In fact, the very existence of this faith-based film is a minor miracle in itself. It doesn’t just preach to the choir, but has a subtle yet important message to moms and wives of all faiths and walks of life: Don’t be so hard on yourself, because the occasional insanity you endure day-to-day has rich and profound meaning even if society seems to demean your importance with increasing regularity.
“Moms’ Night Out” features exaggerated comedy and is often silly as depicted by frenetic mommy blogger Allyson (a believably manic Sarah Drew), who worries over every detail of her kids’ life, including the potential for salmonella poisoning and the effect of her sweet but often absent husband Sean’s (Sean Astin) violent video games on her three energetic children.

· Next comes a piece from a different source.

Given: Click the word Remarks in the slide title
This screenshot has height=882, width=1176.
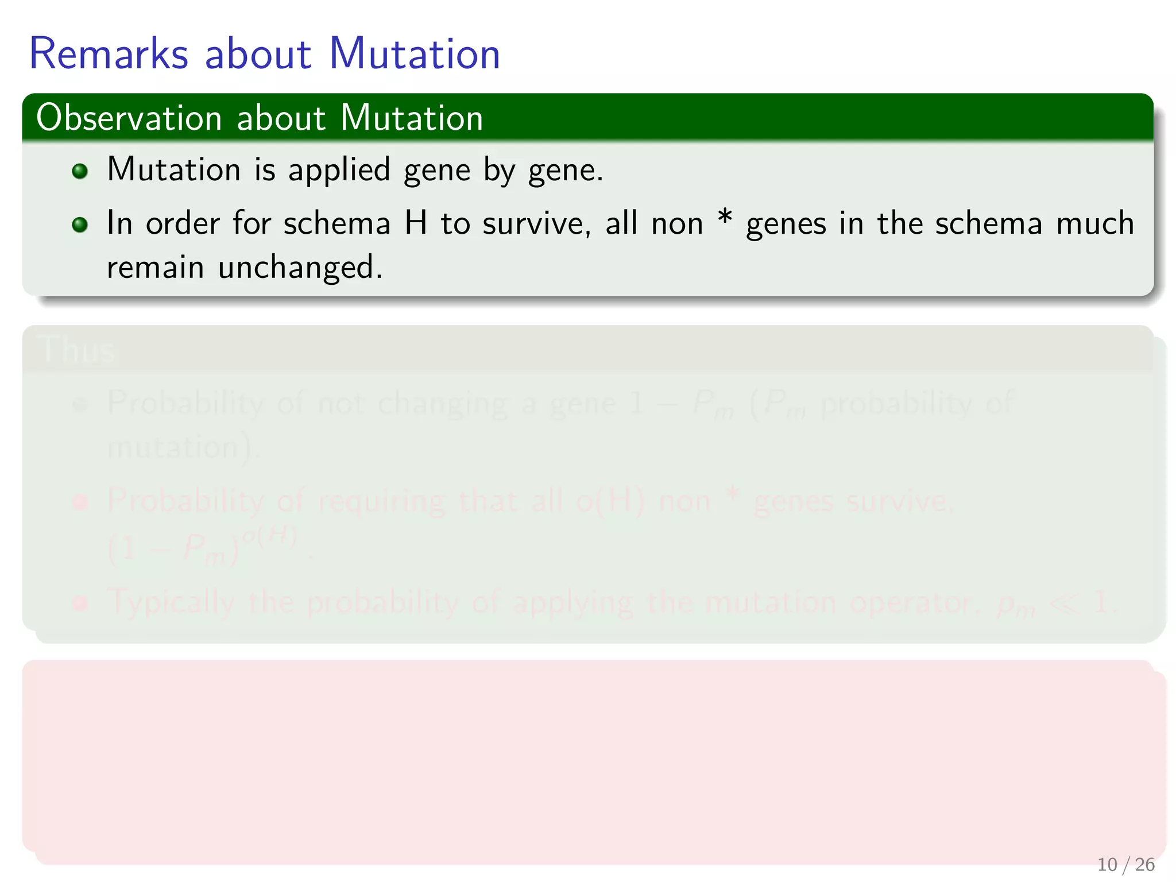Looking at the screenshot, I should pyautogui.click(x=109, y=54).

(How strange that critics would find exaggeration something to criticize, especially in a comedy, as if a baby and a Bengal tiger winding up in the same Las Vegas hotel made “The Hangover” so believable. According to www.rottentomatoes.com reviewers are killing the film while audiences are loving it.)

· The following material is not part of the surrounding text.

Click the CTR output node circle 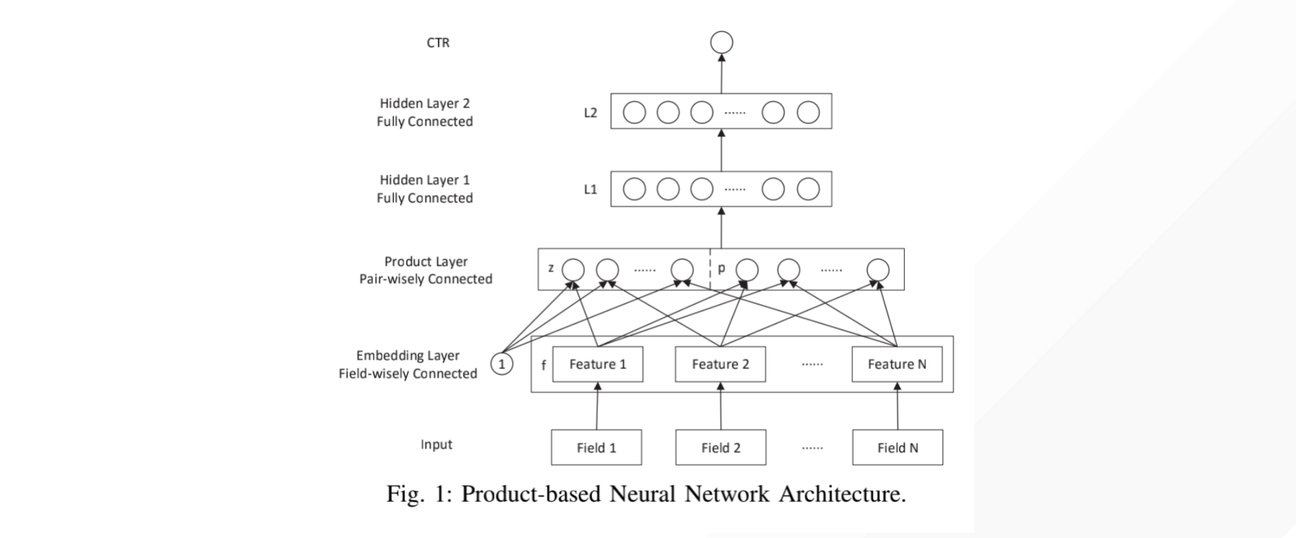point(721,43)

Aching for a night out with friends to help break out of her “stress paralysis,” Allyson elicits the company of best friend Izzy (Andrea Logan White) and her pastor’s wife Sondra (Patricia Heaton of TV’s “The Middle”). Predictably, everything goes wrong. The better-than-average cast for a film of this budget pulls off the contrived but occasionally very witty comedy, particularly country star Trace Adkins as a tough but tender biker who brings some authentic perspective and gentle wisdom to the wacky proceedings.
What separates “Mom’s Night Out” from similar high concept comedies is how it earns its sincerity in its quiet moments. There is nothing archaic or outdated about the self-doubt a young woman may feel when all her dreams of wife and motherhood get lost in the day-to-day rigors of housecleaning and chaos management.

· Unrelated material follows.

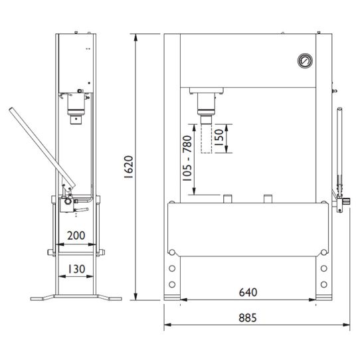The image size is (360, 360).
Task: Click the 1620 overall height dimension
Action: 130,169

While “Moms’ Night Out” doesn’t break new ground in terms of its broad comedy, there are nuggets to treasure here. It’s a rare comedy for and about the extraordinarily ordinary mini-van mom who needs a little reassurance—the kind that is rarely found in Hollywood’s normal obsession with the edgy and the extreme.
Sony’s Affirm Films studio also produced two other fine family films, “Soul Surfer” and “Courageous,” and deserves credit for refusing to pander to its market as much as understanding it and seeking to inspire it. “Moms’ Night Out” is only silly on the surface and examines more truth than some are willing to admit.